É difícil contestar esse diagnóstico acerca das frustrações decorrentes das universidades de massa, da proliferação dos formados, da desvalorização dos títulos, cuja obtenção valia, às gerações anteriores à Segunda Guerra Mundial, uma promoção social assegurada, um passaporte de burguesia, uma garantia de poder e de patrimônio. O capítulo XIII do Capitalismo, socialismo e democracia é, seguramente, aquele que a história menos desmentiu, ou pelo menos aquele cujos temas encontram hoje mais eco na crítica das complacências ou da vulnerabilidade das sociedades liberais. No quadro dos fatores que devem cavar o túmulo do capitalismo, Schumpeter acrescenta à proletarização do ensino superior [...].

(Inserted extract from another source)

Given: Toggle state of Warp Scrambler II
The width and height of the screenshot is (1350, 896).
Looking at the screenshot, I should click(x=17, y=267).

Schumpeter, entretanto, se engana a respeito do desemprego dos intelectuais. Todas as estatísticas mostram que, em todos os países industrializados, a categoria dos diplomados de ensino superior escapa mais facilmente do desemprego ou encontra mais facilmente trabalho do que todas as outras categorias. Ele tem razão ao salientar que nem todos esses diplomados exercerão necessariamente as profissões às quais se destinavam quando começaram os estudos, mas se engana ao ver neles um exército homogêneo obstinado em querer a morte do capitalismo. Os frustrados, como sugere Brettecher, pretendem, antes, tirar partido do sistema que suprimi-lo. Seguramente, a sociedade de consumo, a elevação do nível de vida e a simultaneidade das experiências contraditórias apresentadas pelas mídias aumentam o número de frustrações, assim como o número de frustrados; porém, o número de pessoas cujo crescimento econômico e cujo progresso tecnológico satisfazem as necessidades, as aspirações e as fantasias cresce ainda mais [...].

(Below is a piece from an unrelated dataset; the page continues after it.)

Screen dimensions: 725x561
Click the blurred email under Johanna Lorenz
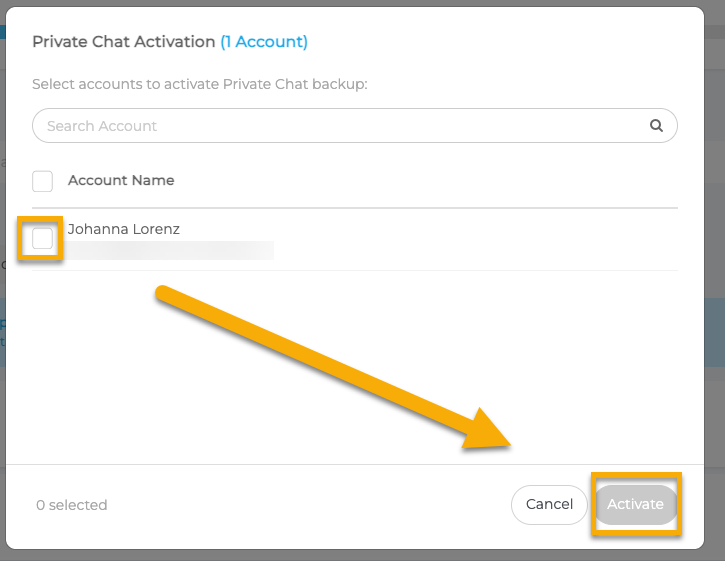tap(170, 250)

Jean-Jacques Salomon. Morte e ressurreição do capitalismo: a propósito de Schumpeter.
Trechos de um texto/capítulo do livro Les ruses de la raison - technologie, capitalisme, démocratie. Tradução de Belkiss Rabello. Revisão de Alfredo Bosi.

Um comentário:

  1. Eles podem ter errado em alguns pontos, porém dizer que utilizaram de fé para formular suas hipóteses beira a calúnia! Estes geniais homens são reconhecidos até hoje não por acaso e portanto mercem ser respeitados.A história nos mostra que nenhum sistema é eterno e perfeito, o capitalismo tem muitas falhas e seu fim virá cedo ou tarde, a crise que assolou o mundo nos mostrou quão fragil ele se encontra. O sistema de mercado nascido com a revolução industrial muito tem se modificado, e é notório que está decadente, o exemplo mais gritante é o símbolo capitalista maior: os EUA que sofrem de diversas deficiencias sociais. O sistema que virá provavelmente não seria um socialismo como os antigos profetas da sociedade propunham pois este se mostra ainda utópico para os moldes do nosso mundo mas sim algo que mistura elementos tanto do capitalismo quanto do socialismo,algo parecido com o que se observa nos países mais desenvolvidos da Europa.